* [To do]: Please render the lines of the material below as a numbered list, skipping any blank lines. Leave the pictures out of your answer.

* [Screen grounding examples]:

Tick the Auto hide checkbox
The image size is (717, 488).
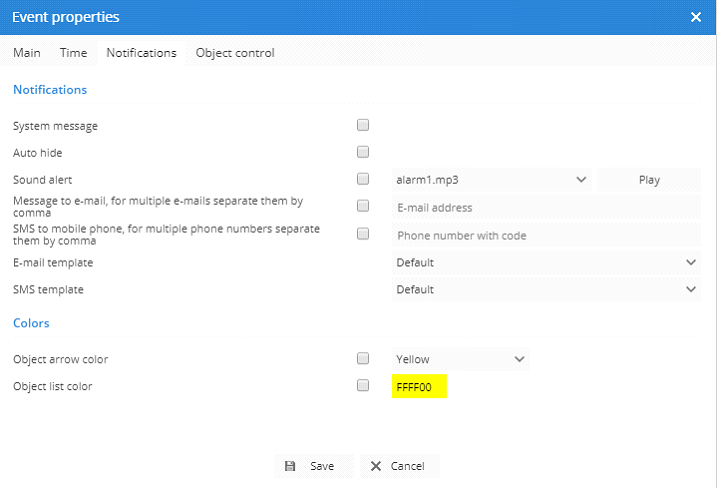tap(363, 153)
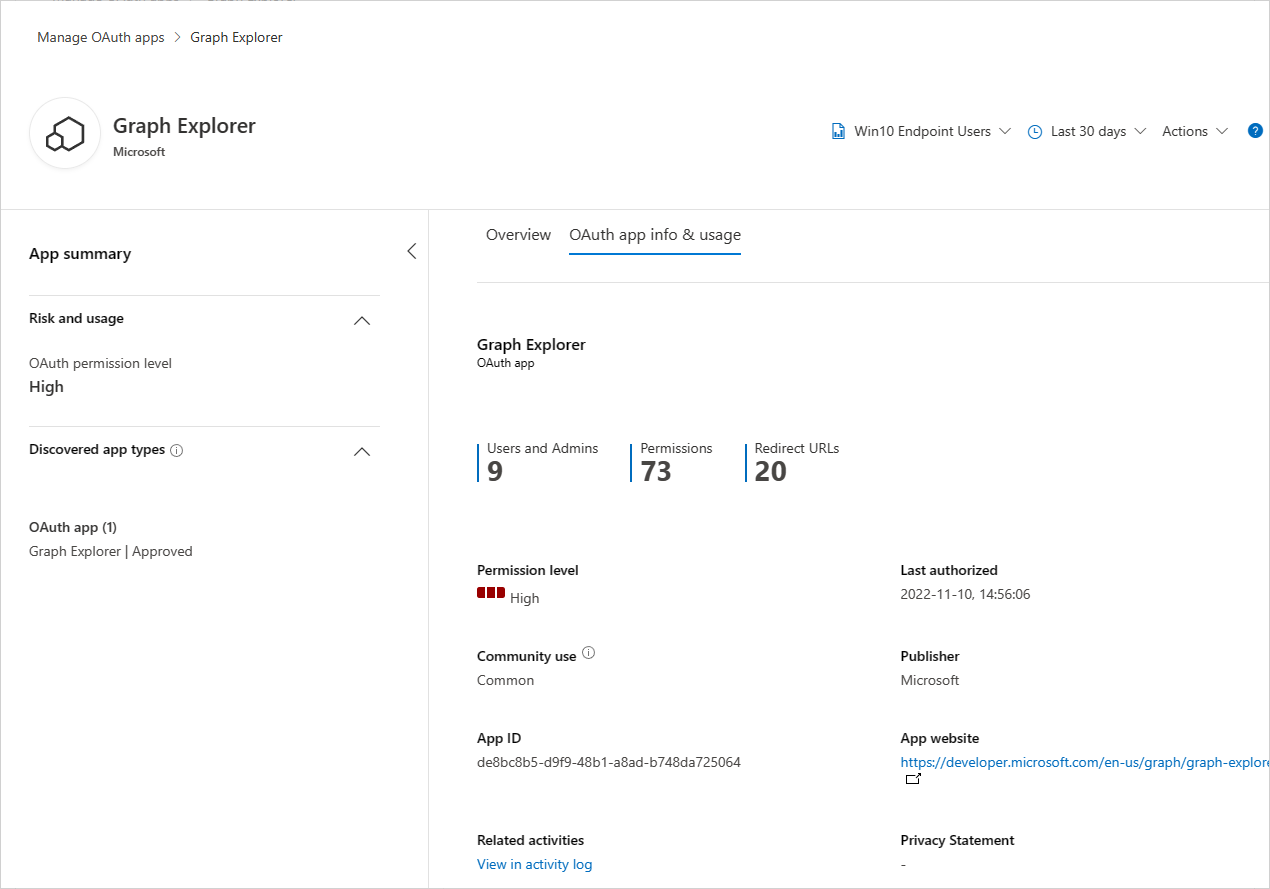This screenshot has width=1270, height=889.
Task: Click the Graph Explorer hexagon app logo
Action: click(x=64, y=133)
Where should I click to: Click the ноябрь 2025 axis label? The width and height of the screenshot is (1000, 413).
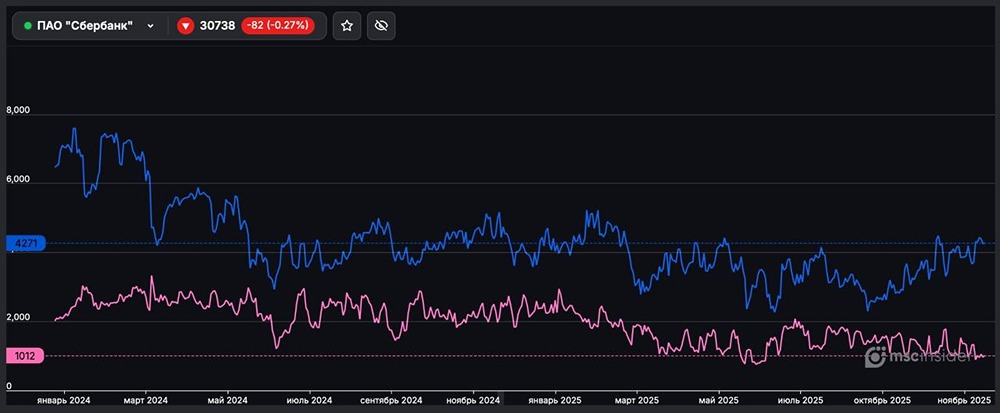point(962,399)
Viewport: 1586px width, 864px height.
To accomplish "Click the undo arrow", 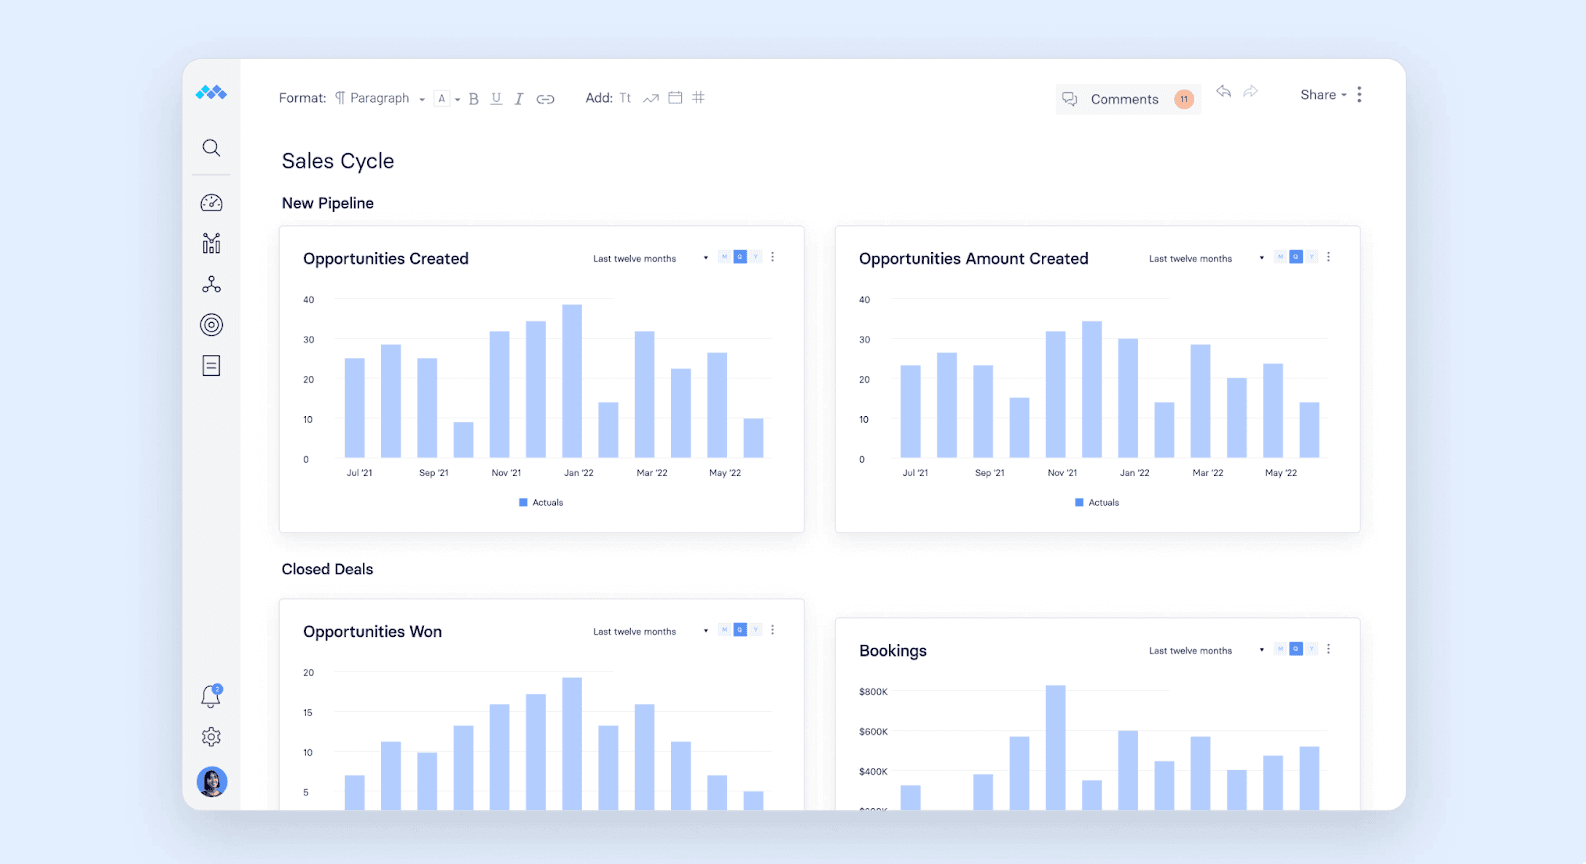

* [Task answer]:
1. Tick the Auto hide checkbox
2. The image size is (717, 488).
3. tap(363, 153)
4. This screenshot has width=1270, height=889.
5. Task: Click the Graph Explorer hexagon app logo
6. Action: click(x=64, y=133)
7. Where should I click to: Click the ноябрь 2025 axis label? The width and height of the screenshot is (1000, 413).
8. point(962,399)
9. Viewport: 1586px width, 864px height.
10. To accomplish "Click the undo arrow", 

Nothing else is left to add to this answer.